> Written task 1
Copy the stretch of the red cedar retaining wall thread from "I disagree. Cedar, and" through "will rot quickly.".

> Text provided

━━━━━━━━━━

# Red Cedar Retaining Wall



## Strazznah (Mar 30, 2012)

I am looking to build a short (less than 3ft tall) retaining wall in my yard. I have an over-abundance of red cedar on my recreational property that I was thinking of harvesting and having cut into 6x6 or 8x8 posts/ties to use as horizontal beams in my retaining wall. How would these hold up to the elements and rot/decay? If I went this route would I need to treat them somehow?


----------



## DavdH (Mar 30, 2012)

old growth red cedar last forever. Perfect use for red cedar.


----------



## imagineero (Mar 31, 2012)

Don't treat or paint/varnish/oil them. Red cedar can certainly last well over 100 years if left to it's own devices. Lots of folks dont realise this and when it loses its lustre (especially as a weatherboard) they will paint or oil it. That starts off a vicious cycle of having to keep doing the same thing. If you leave it alone, it fades and looks shabby for a while, then it silvers and looks quite majestic. Over many years parts of the grain sink into the wood leaving other parts raised whic is a nice look too. You just have to live with it when it initially becomes a little shabby, and resist the temptation to pretty it up.

Shaun


----------



## slowp (Mar 31, 2012)

I disagree. Cedar, and it is Western Red Cedar here, will rot just like other wood if put in contact with the ground untreated. It may just take a bit longer to rot. I tore down a bunch of decking and trailer skirting. It was all cedar as the folks who lived here worked at a cedar mill. Most of it was rotted. I would think you'd at least want something like railroad ties to use. Or figure out how to treat your cedar before using it. But I'm not an expert on that. I just want to say that cedar rots when exposed to rain year after year or the soil. That's why most folks use a sealer on their decks.


----------



## Cody Colston (Mar 31, 2012)

Slowp is correct. Even old-growth, WRC heartwood will not last long in contact with the ground....perhaps five years. Any sapwood will rot quickly.

━━━━━━━━━━

Items listed in a dataset
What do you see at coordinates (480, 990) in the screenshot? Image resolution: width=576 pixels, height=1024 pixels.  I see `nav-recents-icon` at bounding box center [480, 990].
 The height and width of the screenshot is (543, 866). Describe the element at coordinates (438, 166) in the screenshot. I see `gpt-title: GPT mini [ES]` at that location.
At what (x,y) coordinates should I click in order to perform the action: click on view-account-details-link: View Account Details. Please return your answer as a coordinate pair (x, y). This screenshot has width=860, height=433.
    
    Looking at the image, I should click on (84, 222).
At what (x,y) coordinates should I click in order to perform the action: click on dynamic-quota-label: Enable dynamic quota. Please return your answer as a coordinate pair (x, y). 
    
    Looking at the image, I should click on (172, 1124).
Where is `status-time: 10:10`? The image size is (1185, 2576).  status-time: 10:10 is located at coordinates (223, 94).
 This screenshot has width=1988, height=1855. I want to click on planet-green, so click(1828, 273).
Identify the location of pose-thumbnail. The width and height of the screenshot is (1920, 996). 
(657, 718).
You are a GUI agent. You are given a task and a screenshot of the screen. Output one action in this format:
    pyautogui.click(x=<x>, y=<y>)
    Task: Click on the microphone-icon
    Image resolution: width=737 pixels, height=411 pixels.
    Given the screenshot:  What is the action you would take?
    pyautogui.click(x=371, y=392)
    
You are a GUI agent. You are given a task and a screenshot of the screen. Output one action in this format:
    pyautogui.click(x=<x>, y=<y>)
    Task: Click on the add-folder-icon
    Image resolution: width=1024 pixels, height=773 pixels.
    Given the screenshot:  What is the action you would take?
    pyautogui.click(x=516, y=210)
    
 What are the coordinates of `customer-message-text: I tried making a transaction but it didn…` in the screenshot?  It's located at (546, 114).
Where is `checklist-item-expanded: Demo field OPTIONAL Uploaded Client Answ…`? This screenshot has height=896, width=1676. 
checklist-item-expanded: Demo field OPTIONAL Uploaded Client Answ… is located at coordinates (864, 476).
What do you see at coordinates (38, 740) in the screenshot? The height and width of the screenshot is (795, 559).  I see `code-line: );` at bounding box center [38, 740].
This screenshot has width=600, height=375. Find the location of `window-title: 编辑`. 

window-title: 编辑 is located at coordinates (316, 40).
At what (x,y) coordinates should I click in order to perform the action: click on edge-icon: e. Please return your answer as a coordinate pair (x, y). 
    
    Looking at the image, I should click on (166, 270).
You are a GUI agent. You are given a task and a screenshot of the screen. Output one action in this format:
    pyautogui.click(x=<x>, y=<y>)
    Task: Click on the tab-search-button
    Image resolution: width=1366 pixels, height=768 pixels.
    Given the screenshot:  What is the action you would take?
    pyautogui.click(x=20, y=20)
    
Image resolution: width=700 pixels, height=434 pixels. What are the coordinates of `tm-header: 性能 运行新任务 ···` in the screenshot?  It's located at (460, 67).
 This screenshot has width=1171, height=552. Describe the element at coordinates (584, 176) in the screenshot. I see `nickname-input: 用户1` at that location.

━━━━━━━━━━

> Written task 2
Change "screenshot" to "capture" in the entries, across the stretch from the line containing "at (546, 114)." through the line containing "Looking at the image, I should click on (166, 270).". Output only those lines, with nothing else altered.

> Answer area 1
I disagree. Cedar, and it is Western Red Cedar here, will rot just like other wood if put in contact with the ground untreated. It may just take a bit longer to rot. I tore down a bunch of decking and trailer skirting. It was all cedar as the folks who lived here worked at a cedar mill. Most of it was rotted. I would think you'd at least want something like railroad ties to use. Or figure out how to treat your cedar before using it. But I'm not an expert on that. I just want to say that cedar rots when exposed to rain year after year or the soil. That's why most folks use a sealer on their decks.


----------



## Cody Colston (Mar 31, 2012)

Slowp is correct. Even old-growth, WRC heartwood will not last long in contact with the ground....perhaps five years. Any sapwood will rot quickly.

> Answer area 2
 What are the coordinates of `customer-message-text: I tried making a transaction but it didn…` in the capture?  It's located at (546, 114).
Where is `checklist-item-expanded: Demo field OPTIONAL Uploaded Client Answ…`? This capture has height=896, width=1676. 
checklist-item-expanded: Demo field OPTIONAL Uploaded Client Answ… is located at coordinates (864, 476).
What do you see at coordinates (38, 740) in the capture? The height and width of the capture is (795, 559).  I see `code-line: );` at bounding box center [38, 740].
This capture has width=600, height=375. Find the location of `window-title: 编辑`. 

window-title: 编辑 is located at coordinates (316, 40).
At what (x,y) coordinates should I click in order to perform the action: click on edge-icon: e. Please return your answer as a coordinate pair (x, y). 
    
    Looking at the image, I should click on (166, 270).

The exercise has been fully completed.